Desta forma, em que pese o disposto do art. 117, § 2º, da Lei 11.101/05 ser muito parecido à da parte final do parágrafo único do art. 43 da Lei de Falências de 1945, a sua interpretação deve se conformar a legislação em vigor.

1.4.3 Manifestação abusiva

A legislação não contempla essa possibilidade de manifestação abusiva do administrador judicial, se o cumprimento das obrigações contratuais pela massa falida for manifestamente improvável.

Cabe, portanto, ao outro contratante ingressar em Juízo pelas vias ordinárias para resguardar seu direito.

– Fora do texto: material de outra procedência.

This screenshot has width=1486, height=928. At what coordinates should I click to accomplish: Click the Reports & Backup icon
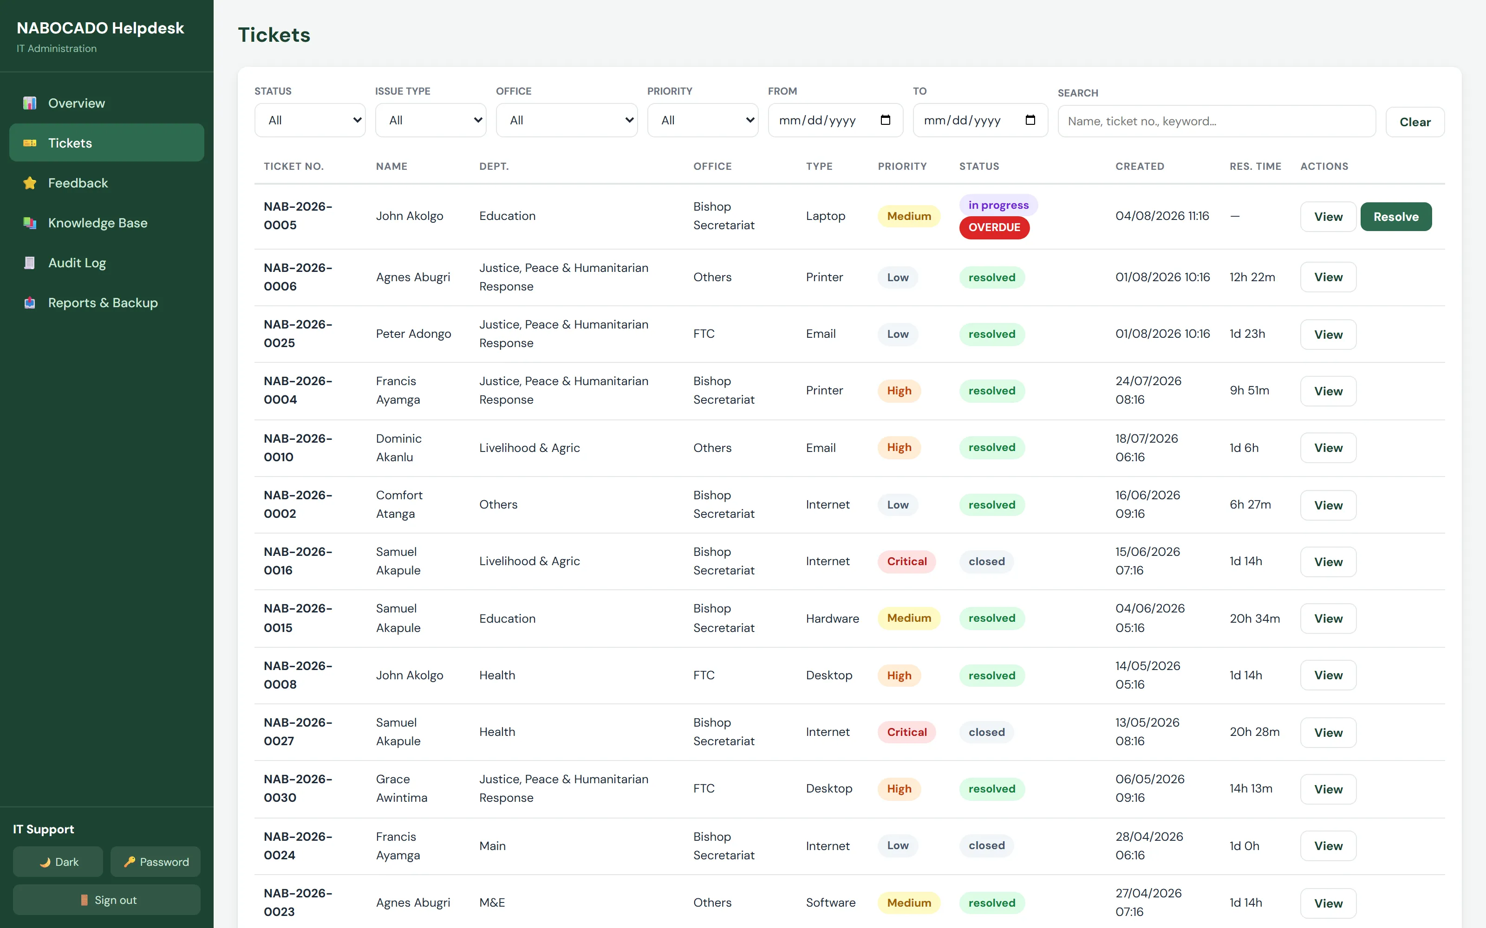pos(29,303)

1.4.4 Obrigações na pendência do prazo para resposta

Na pendência do prazo para resposta do administrador judicial, o outro contratante não tem a obrigação de cumprir o contrato.

O legislador conferiu uma faculdade aquele que contratou com o falido: ele pode cumprir de imediato o contrato, por sua conta e risco, ou interpelar o administrador judicial, para que este diga se pretende cumprir o contrato ou não. No curso desse prazo, fica suspenso o cumprimento das obrigações.

O administrador judicial, por sua vez, tem a faculdade de determinar se quer ou não cumprir o contrato, restando suspensa a contraprestação até que se dê ciência dessa manifestação à outra parte.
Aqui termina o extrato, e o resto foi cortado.